### DIRECTIONS
Please output every line of the data below unchanged, in the same order.

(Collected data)
^^^^

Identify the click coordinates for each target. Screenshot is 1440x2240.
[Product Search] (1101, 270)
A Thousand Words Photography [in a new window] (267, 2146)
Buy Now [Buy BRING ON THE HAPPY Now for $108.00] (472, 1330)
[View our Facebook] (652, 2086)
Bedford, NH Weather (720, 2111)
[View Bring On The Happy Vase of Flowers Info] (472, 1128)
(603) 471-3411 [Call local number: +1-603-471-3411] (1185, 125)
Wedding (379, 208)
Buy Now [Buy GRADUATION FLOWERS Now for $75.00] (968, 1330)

^^^^

### THE COMPLETED TASK
Identify the click coordinates for each target. Screenshot is 1440x2240.
[Product Search] (1101, 270)
A Thousand Words Photography [in a new window] (267, 2146)
Buy Now [Buy BRING ON THE HAPPY Now for $108.00] (472, 1330)
[View our Facebook] (652, 2086)
Bedford, NH Weather (720, 2111)
[View Bring On The Happy Vase of Flowers Info] (472, 1128)
(603) 471-3411 [Call local number: +1-603-471-3411] (1185, 125)
Wedding (379, 208)
Buy Now [Buy GRADUATION FLOWERS Now for $75.00] (968, 1330)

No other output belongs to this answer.